**Problems to solve**
1 > Write out the passage on lung cancer care verbatim, beginning at the words "The study, which" and stopping after the words "an individual basis.".
2 > According to the passage on lung cancer care, in which journal does the study appear?
Start of Source text
A study of more than 4,000 lung cancer patients reveals that people who receive treatment under a multidisciplinary model of care have significantly higher survival rates at one, three, five, and 10 years after diagnosis than those who receive treatment with a traditional model of care.
The study, which appears in Clinical Lung Cancer, represents the first large-scale published investigation in the United States documenting the significant survival benefit of a multidisciplinary care approach to the diagnosis and treatment of patients with lung cancer, researchers say.
Hospitals nationwide typically use a standard model of care when treating lung cancer patients. While this model offers multiple services to patients such as surgical, radiation oncology, oncology, and imaging services, the responsibility of care generally falls on the patient and communication and coordination between all groups is often segmented.
Coordinated care
The new multidisciplinary model of care coordinates all aspect of patient care through a core group that meets regularly to plan each patient’s care on an individual basis.
End of Source text
Start of Entries shown
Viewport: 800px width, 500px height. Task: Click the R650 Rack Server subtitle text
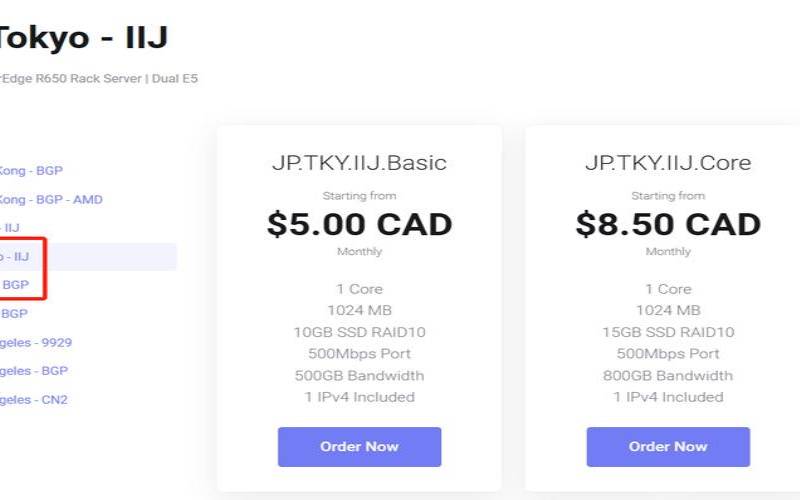(x=98, y=79)
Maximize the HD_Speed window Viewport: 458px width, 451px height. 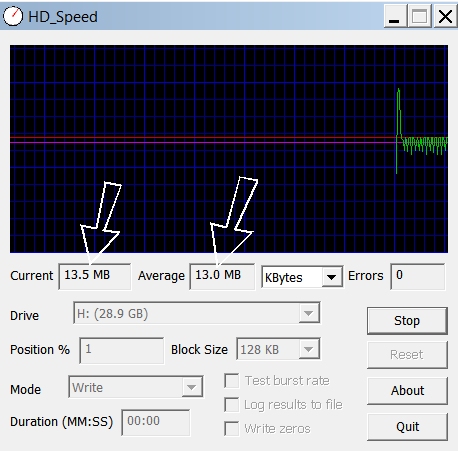(420, 16)
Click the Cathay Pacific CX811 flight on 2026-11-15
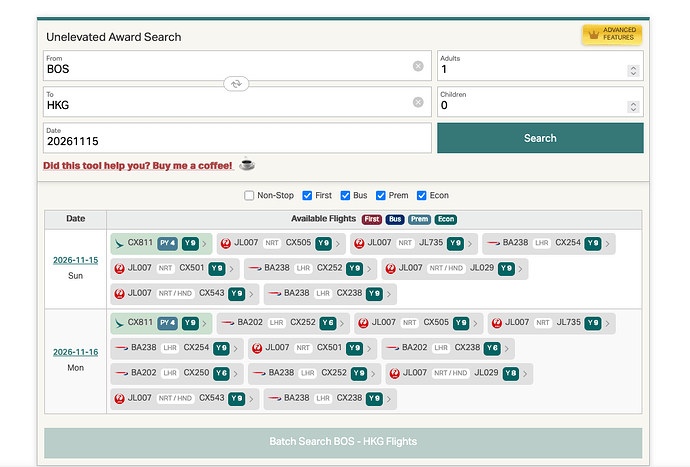This screenshot has height=467, width=690. [x=139, y=243]
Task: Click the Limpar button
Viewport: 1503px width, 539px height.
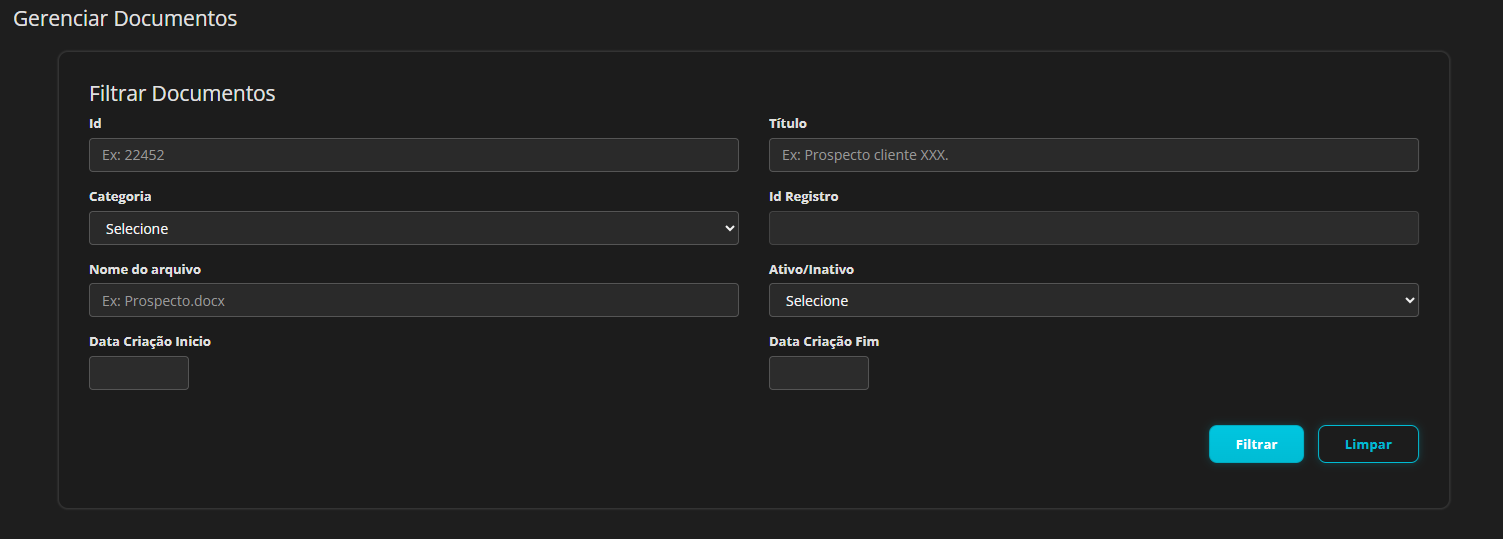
End of Entries shown
**Answers for the exercise**
1 >
The study, which appears in Clinical Lung Cancer, represents the first large-scale published investigation in the United States documenting the significant survival benefit of a multidisciplinary care approach to the diagnosis and treatment of patients with lung cancer, researchers say.
Hospitals nationwide typically use a standard model of care when treating lung cancer patients. While this model offers multiple services to patients such as surgical, radiation oncology, oncology, and imaging services, the responsibility of care generally falls on the patient and communication and coordination between all groups is often segmented.
Coordinated care
The new multidisciplinary model of care coordinates all aspect of patient care through a core group that meets regularly to plan each patient’s care on an individual basis.

2 > Clinical Lung Cancer